Campbell's Soup II, Chicken n' Dumplings by Andy Warhol - MyArtBrokerCampbell's Soup II, Chicken n' Dumplings © Andy Warhol 1969

Furthermore, the screenprinting process affords the viewer and artist a level of detachment from the image we see. In replicating the methods of mass media production, Warhol’s prints reflect how public perception of celebrities are shaped. Shot Sage Blue Marilyn therefore, of course exudes a level of glamour, a level of cool-girl aloofness we are so keen to prescribe to this Hollywood star, and this replicates how she was portrayed in the media: as impenetrable, as a product to be consumed.

Warhol’s portrait therefore, created using these methods, reduces Marilyn from a human being to a consumable good, as is the effect of media oversaturation that he sought to draw our attention to.

The Appeal of Celebrity

Almost as well known for his infamous soirees and high-profile social circle as he was for his artwork, Andy Warhol was both an accessory to the rich and famous and a celebrity in his own right. He painted some of the 20th century's most recognisable faces, from Grace Kelly to Chairman Mao - as well as his own self-portrait of course - coining the notion that celebrities themselves could be commodified. In the process, constructing a legend around his own persona and marketing himself as being the centre of all that was exciting in art, fashion and pop.

Though he never met her, it is unsurprising that Warhol decided to depict Marilyn Monroe after her suicide in 1962, quickly becoming enamoured with her as a subject. In 1967, he created the largest screen print series of his career based on her 1962 portrait, alongside 10 separate Marilyn portfolios across that same decade.

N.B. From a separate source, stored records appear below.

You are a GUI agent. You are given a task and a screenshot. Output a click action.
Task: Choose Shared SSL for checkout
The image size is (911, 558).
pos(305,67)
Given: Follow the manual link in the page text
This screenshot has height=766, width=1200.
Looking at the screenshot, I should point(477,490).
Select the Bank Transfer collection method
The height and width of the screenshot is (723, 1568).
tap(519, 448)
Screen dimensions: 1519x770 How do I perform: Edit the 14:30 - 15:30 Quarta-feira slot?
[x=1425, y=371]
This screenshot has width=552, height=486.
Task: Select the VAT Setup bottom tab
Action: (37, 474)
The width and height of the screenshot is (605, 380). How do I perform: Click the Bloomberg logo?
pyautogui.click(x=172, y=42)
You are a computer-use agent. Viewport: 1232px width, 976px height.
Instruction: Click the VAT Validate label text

She was the ultimate celebrity subject: beautiful, mysterious, tragic, a sex symbol and Hollywood starlet. There is just something otherworldly about Marilyn, and Warhol’s graphic approach and vast array of bold colours across the series hint at the complexities of her personality.

“The most significant painting to come to auction in a generation, Andy Warhol’s Marilyn is the absolute pinnacle of American Pop and the promise of the American Dream encapsulating optimism, fragility, celebrity and iconography all at once.”
Alex Rotter, Christie's

While we wait to see the outcome of next month’s sale, one can only imagine what Andy Warhol’s own reaction would be to this work being in the limelight. A lover of fame, and of course, money, it’s a safe assumption that Warhol would be absolutely thrilled with the coverage and attention being given to Shot Sage Blue Marilyn.